Find how many lines in this data contain the string "chart". Respond with only that number.

*-*-*

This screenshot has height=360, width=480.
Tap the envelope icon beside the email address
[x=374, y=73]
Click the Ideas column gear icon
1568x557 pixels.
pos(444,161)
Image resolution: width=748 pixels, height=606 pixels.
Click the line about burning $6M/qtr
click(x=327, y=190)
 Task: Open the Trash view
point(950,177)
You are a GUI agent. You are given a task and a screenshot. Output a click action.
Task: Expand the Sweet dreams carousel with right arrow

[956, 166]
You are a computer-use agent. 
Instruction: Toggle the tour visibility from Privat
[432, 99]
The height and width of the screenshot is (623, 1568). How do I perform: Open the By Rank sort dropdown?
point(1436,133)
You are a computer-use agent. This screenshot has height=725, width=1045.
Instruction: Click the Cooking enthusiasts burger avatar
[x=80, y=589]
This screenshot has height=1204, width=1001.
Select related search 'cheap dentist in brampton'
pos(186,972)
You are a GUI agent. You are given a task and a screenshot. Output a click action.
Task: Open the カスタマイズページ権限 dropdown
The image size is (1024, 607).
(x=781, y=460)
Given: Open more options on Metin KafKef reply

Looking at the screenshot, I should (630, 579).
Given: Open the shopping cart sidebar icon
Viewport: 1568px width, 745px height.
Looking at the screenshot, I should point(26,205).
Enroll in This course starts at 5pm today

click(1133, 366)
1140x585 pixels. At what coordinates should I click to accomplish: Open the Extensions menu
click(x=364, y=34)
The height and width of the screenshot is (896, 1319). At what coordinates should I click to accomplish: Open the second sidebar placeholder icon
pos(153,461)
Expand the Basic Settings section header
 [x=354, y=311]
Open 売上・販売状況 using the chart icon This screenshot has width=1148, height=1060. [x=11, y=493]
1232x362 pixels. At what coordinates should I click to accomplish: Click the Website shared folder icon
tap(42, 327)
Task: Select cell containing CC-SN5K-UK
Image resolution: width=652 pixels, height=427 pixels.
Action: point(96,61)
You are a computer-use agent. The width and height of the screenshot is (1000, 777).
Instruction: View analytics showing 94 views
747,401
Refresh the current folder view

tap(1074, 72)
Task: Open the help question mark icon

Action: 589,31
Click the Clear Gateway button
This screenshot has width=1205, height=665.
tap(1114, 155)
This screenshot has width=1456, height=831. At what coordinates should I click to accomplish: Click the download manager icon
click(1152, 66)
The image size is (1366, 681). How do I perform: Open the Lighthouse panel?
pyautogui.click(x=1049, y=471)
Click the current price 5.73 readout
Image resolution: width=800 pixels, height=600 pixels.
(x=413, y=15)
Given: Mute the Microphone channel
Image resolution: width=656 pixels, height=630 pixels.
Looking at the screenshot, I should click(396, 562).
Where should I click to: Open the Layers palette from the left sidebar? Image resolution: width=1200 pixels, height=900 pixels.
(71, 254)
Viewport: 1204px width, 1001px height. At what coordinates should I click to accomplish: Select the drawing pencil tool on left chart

*-*-*

» RESPONSE TO THE EXERCISE
2